その代わり、なるべく多くのものを持ち帰れるように、真面目に情報収集することが重要です。カンファレンスに参加することで、会社に何を還元できるかを考えておきましょう」
会社にとって、社員をカンファレンスに参加させることには上図のメリット・デメリットがある。
多くのOSSは、コミュニティのコントリビューションによって成り立っている。「私たちはOSSの恩恵を受けているからこそ、アップストリームへの貢献を積極的にすべき」だと青山氏は語る。
「OSSのバグ修正や新機能追加はもちろん、事例やベストプラクティスの情報発信、ブログ執筆といったノン・コードの活動も、コントリビューションの手段です。ぜひ、自分が手をつけやすいところから、取り組んでみてください」
青山氏自身もOSSのコード修正だけではなく、KubeCon日本交流会の実施やCloud Native Meetup Tokyoの立ち上げ、技術カンファレンスの共同実行委員長への就任など多種多様なコントリビューションを行ってきた。「こうした活動は他の方々のためになるだけではなく、巡りめぐって自分自身にも必ず良いことがあります」と青山氏は強調した。
パラレルキャリアでの活動は、本業にも好影響がある
最後に、青山氏はパラレルキャリアについて言及する。パラレルキャリアは「軸足はあくまで本業の会社におき、社外活動であってもなんらかの形で本業に結びつける」ことが特徴とされる。つまり、パラレルキャリアを経験することで、本業にもプラスの影響があるのだ。
青山氏がパラレルキャリアを始めたのは、サイバーエージェントに入社してから3年目。「より幅広い業務を経験したい」というモチベーションから、自身のポートフォリオを公開して仕事を探し始めた。ポートフォリオの公開後、複数の企業から声がかかった。現在、青山氏は本業の他に、以下の業務に従事している。
- CreationLine 技術アドバイザ
- さくらインターネット研究所 客員研究員
青山氏は執筆業にも取り組んでいる。『Kubernetes 完全ガイド』『みんなの Docker/Kubernetes』『showKsではじめるクラウドネイティブ開発』などの書籍執筆や、10記事以上ものWeb記事執筆を行ってきた。
「パラレルキャリアには、向いている人と向いていない人がいます。大前提として、本業をしっかりとこなしていることが重要です。プライベートな時間を技術的な取り組みに充てることになるので、エンジニアリングを嫌々やっている方は辛くなってしまうでしょう。

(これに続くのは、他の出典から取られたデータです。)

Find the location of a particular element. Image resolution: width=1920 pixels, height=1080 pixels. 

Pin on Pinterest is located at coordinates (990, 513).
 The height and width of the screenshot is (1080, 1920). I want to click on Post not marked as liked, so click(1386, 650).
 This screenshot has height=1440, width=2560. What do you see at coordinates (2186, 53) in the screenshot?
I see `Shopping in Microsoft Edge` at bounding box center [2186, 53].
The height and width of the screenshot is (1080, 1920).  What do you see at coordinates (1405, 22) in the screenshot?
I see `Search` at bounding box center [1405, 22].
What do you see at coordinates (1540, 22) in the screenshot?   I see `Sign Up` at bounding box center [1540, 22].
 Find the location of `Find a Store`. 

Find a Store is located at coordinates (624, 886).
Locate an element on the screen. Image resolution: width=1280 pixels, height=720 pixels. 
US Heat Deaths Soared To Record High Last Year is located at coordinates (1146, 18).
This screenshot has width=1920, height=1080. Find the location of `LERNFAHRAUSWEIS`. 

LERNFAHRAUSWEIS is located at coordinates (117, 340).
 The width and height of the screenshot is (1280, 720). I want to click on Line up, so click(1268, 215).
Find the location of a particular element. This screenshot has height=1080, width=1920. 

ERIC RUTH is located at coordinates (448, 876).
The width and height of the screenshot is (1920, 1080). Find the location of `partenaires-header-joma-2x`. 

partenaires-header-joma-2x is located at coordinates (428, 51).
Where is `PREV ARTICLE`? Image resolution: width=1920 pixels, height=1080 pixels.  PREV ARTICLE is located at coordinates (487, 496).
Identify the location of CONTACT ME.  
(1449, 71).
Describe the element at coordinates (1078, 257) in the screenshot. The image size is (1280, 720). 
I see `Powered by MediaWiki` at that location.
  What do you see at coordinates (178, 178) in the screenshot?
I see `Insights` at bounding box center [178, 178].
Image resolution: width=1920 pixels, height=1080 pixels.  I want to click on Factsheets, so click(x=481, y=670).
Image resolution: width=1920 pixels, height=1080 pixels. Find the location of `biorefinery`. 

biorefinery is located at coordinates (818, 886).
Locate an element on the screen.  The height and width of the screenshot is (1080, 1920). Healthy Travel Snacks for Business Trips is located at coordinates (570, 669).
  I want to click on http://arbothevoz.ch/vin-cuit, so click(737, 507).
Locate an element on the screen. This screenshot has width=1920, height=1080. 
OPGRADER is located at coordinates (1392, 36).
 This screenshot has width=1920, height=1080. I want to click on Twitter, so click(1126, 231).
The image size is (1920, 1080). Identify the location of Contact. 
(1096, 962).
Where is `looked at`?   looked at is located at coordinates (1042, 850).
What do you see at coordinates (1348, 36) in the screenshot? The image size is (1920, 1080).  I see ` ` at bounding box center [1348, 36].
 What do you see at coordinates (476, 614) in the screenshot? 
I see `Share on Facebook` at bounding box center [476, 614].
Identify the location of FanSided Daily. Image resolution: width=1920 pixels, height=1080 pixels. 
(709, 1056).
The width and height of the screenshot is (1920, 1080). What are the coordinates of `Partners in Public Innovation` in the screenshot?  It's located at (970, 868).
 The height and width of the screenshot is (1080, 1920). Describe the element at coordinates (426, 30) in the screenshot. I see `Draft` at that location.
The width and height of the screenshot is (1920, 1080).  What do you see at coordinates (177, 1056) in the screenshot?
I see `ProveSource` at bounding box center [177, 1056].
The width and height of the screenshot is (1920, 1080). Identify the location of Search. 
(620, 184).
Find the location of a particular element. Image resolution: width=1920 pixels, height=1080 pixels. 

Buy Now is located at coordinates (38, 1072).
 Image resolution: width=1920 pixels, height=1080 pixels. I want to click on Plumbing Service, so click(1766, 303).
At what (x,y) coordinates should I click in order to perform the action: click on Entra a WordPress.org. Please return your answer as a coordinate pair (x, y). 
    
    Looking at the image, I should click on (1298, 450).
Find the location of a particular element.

『本業の制約から開放されたい(自由度の高い働き方をしたい)』という方も、パラレルキャリアに向いています。好きな技術領域やプロダクトに携わって、キャリアアップのためにパラレルキャリアに取り組むのがベストだと思います」
「オープンな活動」に取り組むことは、コミュニティに利益をもたらすだけではなく、自分自身のスキルやキャリアにも相乗効果を生んでくれる。自らの強みを活かし、道を切り拓いてきた青山氏の生き方は、オープンであることの意義を私たちに教えてくれた。